In 2013, there have been only a few ascents, Makalu has defied many attempts in recent years. How do you estimate your chance to reach the summit?

It’s always hard to express in figures.  I always say that the odds are fifty-fifty. When we were on Makalu in 2010, everything looked fine, the weather seemed to be good. But on these high mountains a single factor – then it was just the continuing jet stream which had parked over the Himalayas for weeks – can be sufficient to keep you from climbing up. And then you sit at basecamp in perfect, sunny weather, twiddling your thumbs and you can do nothing.

Alix in the upper part of Makalu in 2010

Alix in the upper part of Makalu in 2010

This year, the Nepalese government has adopted a lot of new regulations on Mount Everest. So there is a guarded post at the basecamp as an arbitration board. In addition, each climber must bring down eight kilos of rubbish from the mountain. Are there similar rules on Makalu?

Everest is just a hotspot where international mountain tourism meets. By comparison, Makalu is very rarely visited. We have learned that this year there are some more climbers on the way to the mountain, but compared to Everest it is only a small fraction. Makalu is still a relatively lonely mountain where usually not even a liaison officer is staying, because he does not want to take on the long trekking to basecamp.  Usually you are amongst yourselves there.

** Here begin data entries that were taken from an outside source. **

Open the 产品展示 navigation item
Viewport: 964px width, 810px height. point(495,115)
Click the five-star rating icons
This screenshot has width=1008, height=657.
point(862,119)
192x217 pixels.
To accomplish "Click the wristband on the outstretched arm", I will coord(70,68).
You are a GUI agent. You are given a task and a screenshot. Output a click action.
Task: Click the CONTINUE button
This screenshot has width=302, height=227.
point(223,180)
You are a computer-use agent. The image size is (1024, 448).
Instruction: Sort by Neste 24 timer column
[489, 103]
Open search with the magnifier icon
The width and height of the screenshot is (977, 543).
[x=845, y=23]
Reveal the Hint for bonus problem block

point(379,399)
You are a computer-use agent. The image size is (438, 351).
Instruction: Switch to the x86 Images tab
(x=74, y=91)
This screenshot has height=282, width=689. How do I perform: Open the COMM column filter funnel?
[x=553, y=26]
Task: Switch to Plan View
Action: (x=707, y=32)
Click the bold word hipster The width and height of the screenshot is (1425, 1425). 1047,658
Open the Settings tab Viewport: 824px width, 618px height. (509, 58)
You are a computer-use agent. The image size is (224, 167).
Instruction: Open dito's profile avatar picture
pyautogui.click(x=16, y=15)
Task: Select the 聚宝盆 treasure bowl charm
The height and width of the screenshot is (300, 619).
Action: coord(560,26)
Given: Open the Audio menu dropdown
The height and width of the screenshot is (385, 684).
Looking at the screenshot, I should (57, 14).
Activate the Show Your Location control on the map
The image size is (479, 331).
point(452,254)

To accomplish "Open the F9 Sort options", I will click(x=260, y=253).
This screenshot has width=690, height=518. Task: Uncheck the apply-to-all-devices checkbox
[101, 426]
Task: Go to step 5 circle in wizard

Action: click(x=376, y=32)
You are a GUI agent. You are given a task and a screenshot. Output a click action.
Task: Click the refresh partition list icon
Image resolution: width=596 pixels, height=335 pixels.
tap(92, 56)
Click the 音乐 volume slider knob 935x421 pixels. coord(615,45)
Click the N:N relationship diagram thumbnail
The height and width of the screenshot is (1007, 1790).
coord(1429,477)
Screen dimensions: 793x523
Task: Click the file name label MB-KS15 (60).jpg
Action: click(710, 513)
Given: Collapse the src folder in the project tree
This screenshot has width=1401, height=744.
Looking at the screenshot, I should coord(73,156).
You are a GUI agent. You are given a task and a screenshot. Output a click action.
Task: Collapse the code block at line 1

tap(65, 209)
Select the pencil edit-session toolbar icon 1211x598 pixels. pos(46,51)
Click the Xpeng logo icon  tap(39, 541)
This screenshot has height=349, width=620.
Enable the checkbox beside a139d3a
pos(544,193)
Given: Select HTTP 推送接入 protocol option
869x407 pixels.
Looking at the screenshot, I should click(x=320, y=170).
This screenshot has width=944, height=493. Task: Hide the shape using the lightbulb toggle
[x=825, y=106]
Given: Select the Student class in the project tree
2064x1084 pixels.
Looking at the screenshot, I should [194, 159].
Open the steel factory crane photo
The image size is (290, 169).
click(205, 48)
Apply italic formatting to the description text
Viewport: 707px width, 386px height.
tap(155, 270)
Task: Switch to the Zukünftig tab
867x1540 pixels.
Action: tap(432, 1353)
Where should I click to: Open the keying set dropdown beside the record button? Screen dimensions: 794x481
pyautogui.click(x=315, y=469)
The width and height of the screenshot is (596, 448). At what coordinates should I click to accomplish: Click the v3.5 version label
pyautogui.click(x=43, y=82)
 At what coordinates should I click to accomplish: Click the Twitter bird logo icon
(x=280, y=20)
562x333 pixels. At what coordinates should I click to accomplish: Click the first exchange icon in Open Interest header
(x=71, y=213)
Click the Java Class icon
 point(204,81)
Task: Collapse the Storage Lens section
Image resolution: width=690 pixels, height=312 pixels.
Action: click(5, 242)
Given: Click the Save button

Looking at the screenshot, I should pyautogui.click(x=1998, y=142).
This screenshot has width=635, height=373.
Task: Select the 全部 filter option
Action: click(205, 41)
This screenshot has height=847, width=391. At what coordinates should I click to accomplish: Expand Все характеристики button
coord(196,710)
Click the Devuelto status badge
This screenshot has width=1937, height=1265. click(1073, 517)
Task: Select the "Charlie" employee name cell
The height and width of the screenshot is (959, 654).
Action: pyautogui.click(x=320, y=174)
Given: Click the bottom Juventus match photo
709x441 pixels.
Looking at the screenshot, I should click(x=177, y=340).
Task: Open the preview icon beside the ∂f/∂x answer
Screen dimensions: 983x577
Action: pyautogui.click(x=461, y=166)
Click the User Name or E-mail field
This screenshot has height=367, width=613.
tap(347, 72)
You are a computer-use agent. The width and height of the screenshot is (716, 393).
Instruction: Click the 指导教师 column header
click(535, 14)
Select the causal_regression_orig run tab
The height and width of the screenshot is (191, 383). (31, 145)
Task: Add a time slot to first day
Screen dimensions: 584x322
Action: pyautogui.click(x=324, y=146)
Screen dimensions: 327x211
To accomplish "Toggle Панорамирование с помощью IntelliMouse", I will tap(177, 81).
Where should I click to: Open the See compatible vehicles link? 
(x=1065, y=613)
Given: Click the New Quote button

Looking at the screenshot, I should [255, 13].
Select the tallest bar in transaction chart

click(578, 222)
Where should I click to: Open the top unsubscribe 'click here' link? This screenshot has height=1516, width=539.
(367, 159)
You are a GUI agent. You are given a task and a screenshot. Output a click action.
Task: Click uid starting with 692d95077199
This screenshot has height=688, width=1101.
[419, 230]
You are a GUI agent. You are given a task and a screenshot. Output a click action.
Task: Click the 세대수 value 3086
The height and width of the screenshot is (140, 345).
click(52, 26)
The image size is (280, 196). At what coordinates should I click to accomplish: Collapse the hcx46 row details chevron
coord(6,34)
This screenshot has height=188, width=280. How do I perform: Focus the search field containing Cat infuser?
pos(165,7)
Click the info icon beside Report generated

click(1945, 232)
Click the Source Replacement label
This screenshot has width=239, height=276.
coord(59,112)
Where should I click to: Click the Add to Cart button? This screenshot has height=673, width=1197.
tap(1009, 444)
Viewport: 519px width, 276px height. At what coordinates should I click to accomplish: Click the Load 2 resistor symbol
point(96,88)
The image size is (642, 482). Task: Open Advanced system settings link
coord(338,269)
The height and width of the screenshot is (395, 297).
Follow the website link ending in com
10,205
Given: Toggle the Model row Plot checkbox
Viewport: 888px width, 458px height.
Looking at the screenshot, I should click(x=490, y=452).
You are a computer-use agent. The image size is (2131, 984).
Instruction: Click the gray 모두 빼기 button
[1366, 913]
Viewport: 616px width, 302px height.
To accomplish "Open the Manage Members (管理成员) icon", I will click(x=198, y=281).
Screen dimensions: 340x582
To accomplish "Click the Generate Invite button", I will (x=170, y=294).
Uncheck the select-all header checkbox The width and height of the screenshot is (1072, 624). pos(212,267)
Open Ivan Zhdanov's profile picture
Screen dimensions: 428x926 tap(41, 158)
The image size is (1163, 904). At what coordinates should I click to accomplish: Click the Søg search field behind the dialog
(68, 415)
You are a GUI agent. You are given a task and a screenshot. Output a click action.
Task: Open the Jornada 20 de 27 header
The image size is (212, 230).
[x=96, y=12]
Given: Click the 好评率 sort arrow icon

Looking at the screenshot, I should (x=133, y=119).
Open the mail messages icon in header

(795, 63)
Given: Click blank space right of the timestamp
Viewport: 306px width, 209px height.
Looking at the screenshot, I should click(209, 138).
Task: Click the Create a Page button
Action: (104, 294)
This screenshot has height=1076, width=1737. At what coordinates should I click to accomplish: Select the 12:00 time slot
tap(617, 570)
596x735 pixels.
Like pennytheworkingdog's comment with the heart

Will you contact the members of the other expeditions to share the work or will you act completely independently?

You always come together and coordinate your actions. We know many of the others who will be there. With some of them we have been on other mountains. I also know the operators of the expeditions. You will always try to pull together. But we actually plan to work on the route independently, we do not want to wait until all ropes are fixed to climb up using jumars.

Alix (r.) and Luis at the summit of Shishapangma in 2013

Alix (r.) and Luis at the summit of Shishapangma in 2013

Makalu would be your seventh 8000-meter-peak. Did you approach the project in a different way compared to your first expeditions to eight-thousanders?

I do think that we have got something like routine or at least experience. If you have succeeded in climbing your first eight-thousander, you wonder before trying the second: Have we only been lucky or have we done everything right? But if you have summited a few 8000ers, you realize that some systems have proved to work and that you can count on that.

Makalu would be you highest eight-thousander so far.

Yes, up to now we have summited the lower eight-thousanders. Our highest was Cho Oyu with 8201 meters. Now we try to climb up about 300 more meters, which means that we step into the upper half of the eight-thousanders.

You will not be using bottled oxygen. For this reason you will climb in a different league if you try to get to a summit of one of the high eight-thousanders.

Definitely. We are eager to climb without bottled oxygen. We would rather turn around if we realize that we do not succeed. But because we want to achieve all our goals without breathing mask, we have been moving higher very carefully. Some other mountaineers climb Gasherbrum II and then directly turn to Mount Everest, perhaps even trying it without oxygen. That would be too risky for us. We know from our own experience that every 100 meters in high altitude mean playing in a different league. There is a big difference between a mountain which is 8500 meters high and one that scratches just above the 8000-meter-mark. We climb high and higher very carefully, because up there we have minimal safety reserves without bottled oxygen.

Alix and you are climbing as a couple. Have you discussed what happens if one of you loses his or her power at high altitude?

Sure, we have talked about. Therefore we feel better now climbing as a trio. One helper cannot do much, but in twos it is looking already better. Two helpers, who feel good, may have a chance to bring down a weakened climber. That’s a safety factor. But if you don’t have any oxygen – due to weight reduction we will not even carry oxygen bottles for medical emergency to the high camps -, you have only limited safety reserves. This is evident.